Ismail, a Bangladeshi, supervises the group of cleaners for Blocks 476A to 476D, 483 to 486 and 487 to 490 at Choa Chu Kang Avenue 5, in Keat Hong estate. 

He first came to Singapore 8 years ago when his family needed money following a crisis. The oldest of three children, Ismail, who was in his second year of college studying accountancy, dropped out of school to support his family.

His favourite part of the day is meeting the children in Keat Hong who greet him every morning. Unlike his peers who had some residents shun them due to the ongoing Covid-19 pandemic, Ismail is thankful for the friendly residents who continue to greet him and show appreciation for his work.

Ismail has been commended for a variety of good deeds, including putting out a fire recently. He singlehandedly pushed a burning recycling bin away from residents’ cars to save them from damage and put the fire out. He earned praises from residents and the police for his brave and quick-thinking act.

Always ready to go the extra mile, Ismail has also searched rubbish bins at odd times of the day to help residents retrieve valuables such as mobile phones, car keys or even wallets discarded by accident.

On why he goes beyond the call of duty, he said: “I understand the pain of losing something precious. I want to do whatever I can to help my residents avoid that. Even if I get dirty, I can always clean myself up after the search.”
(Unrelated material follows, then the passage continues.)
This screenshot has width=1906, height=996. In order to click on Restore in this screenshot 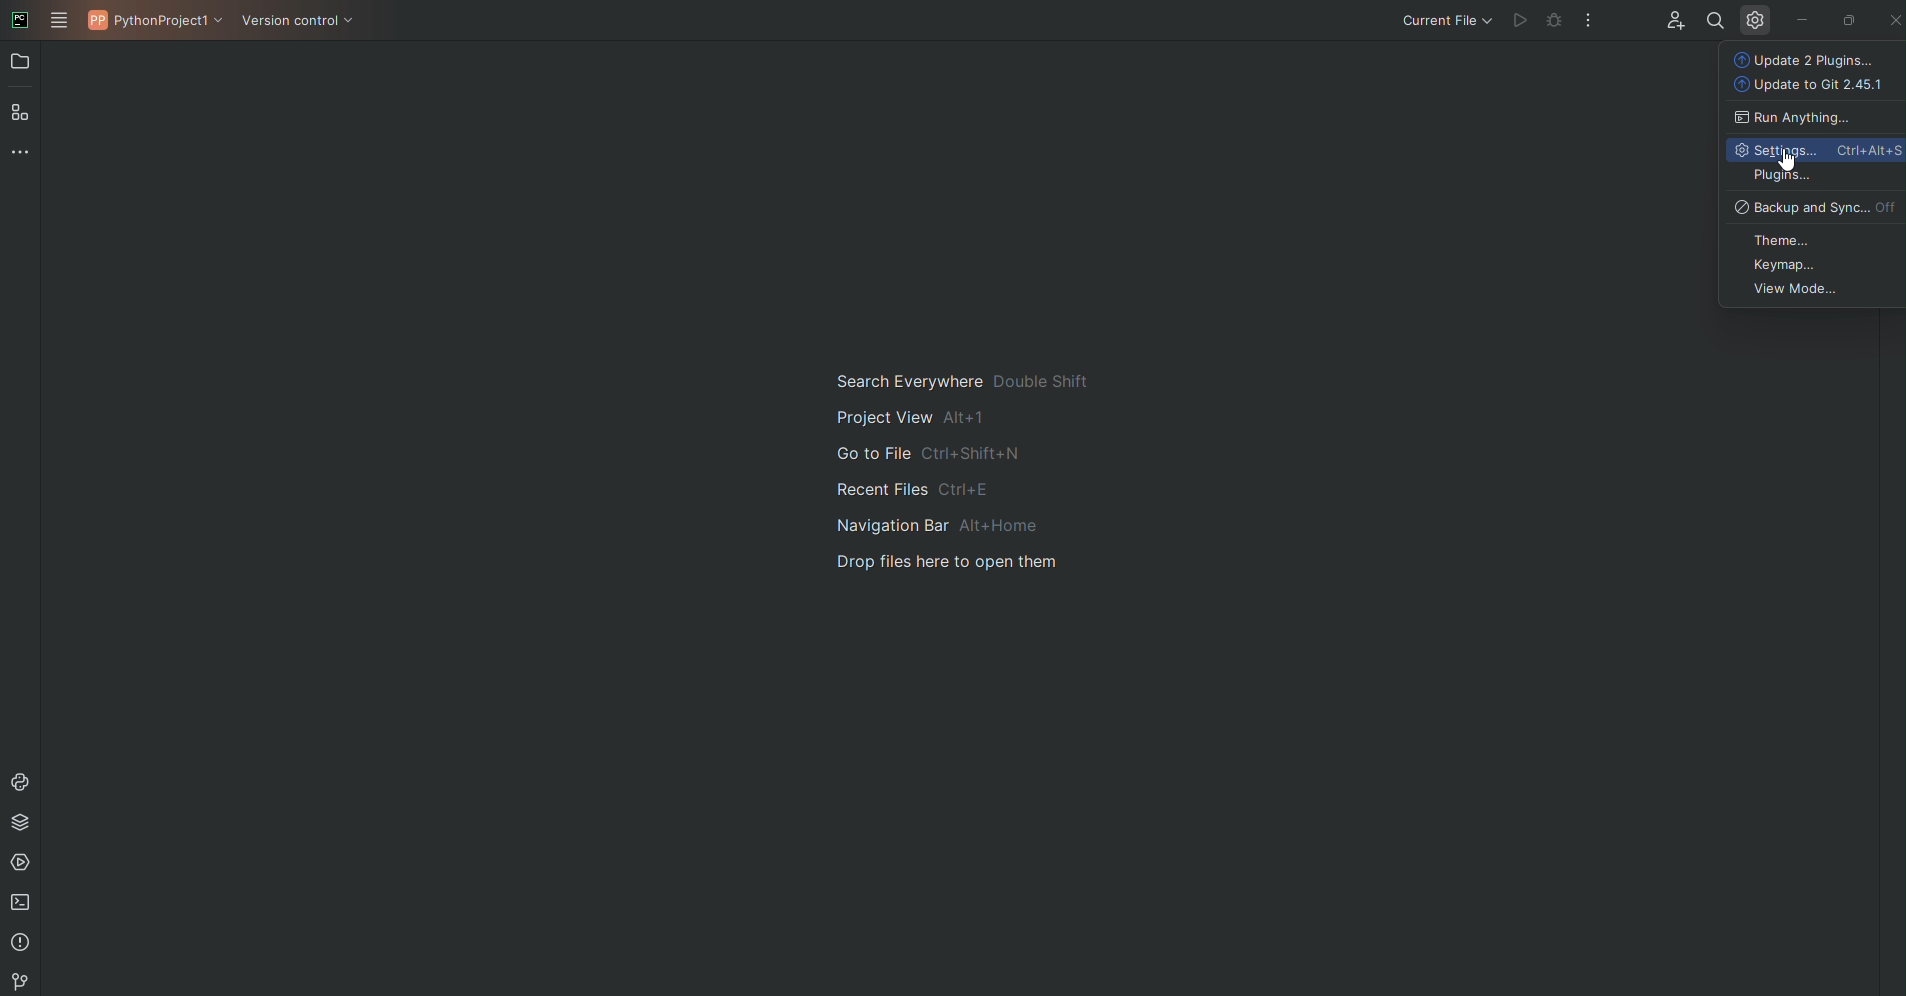, I will do `click(1849, 21)`.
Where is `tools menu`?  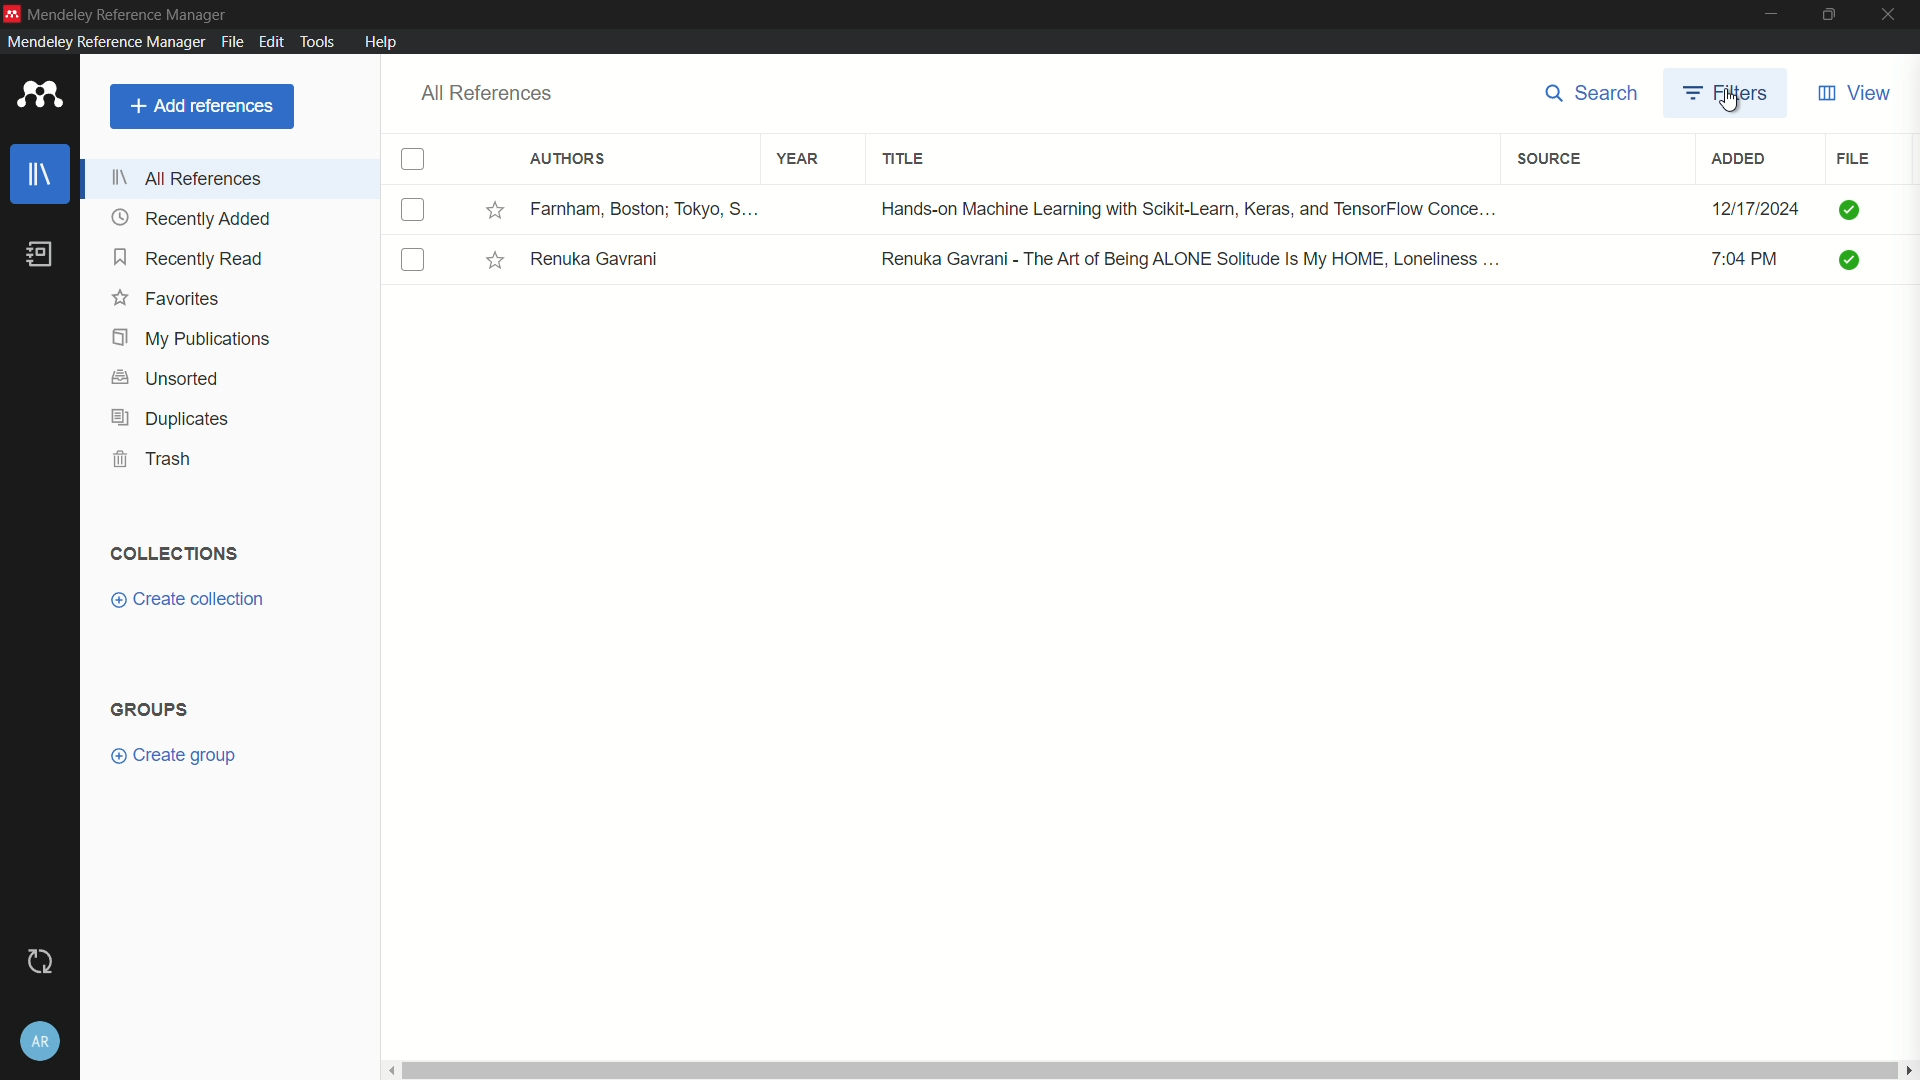
tools menu is located at coordinates (316, 42).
Also, Chua Chu Kang is like his second home. Majority of the residents treat the estate cleaners well, dropping by to check on them when they noticed someone’s absence or even giving them food, clothes or shoes, Ismail added.

In his free time, Ismail enjoys cooking, reading, watching Bollywood movies and meeting members of his family who are in Singapore.

His second brother joined him here in Singapore 3 years ago. The 25-year-old also works as an estate cleaner in Tampines. The brothers meet on their rest days and make video calls home to catch up with their parents and youngest brother whom they are putting through school.

Doing his job well and keeping the estate clean makes him happy, Ismail said. Though there exist challenges which sometimes make his job more difficult. For example, dealing with litter, bulky items left at the void deck, or smouldering cigarette butts that pose fire hazards.

“If there is less littering, then we can do our jobs very fast and then we can do more also,” he said. Always helpful, Ismail has been spotted giving residents a hand to move heavy items and putting back fallen street banners on his own accord.

“It is only human nature to help when you see someone in need,” he said.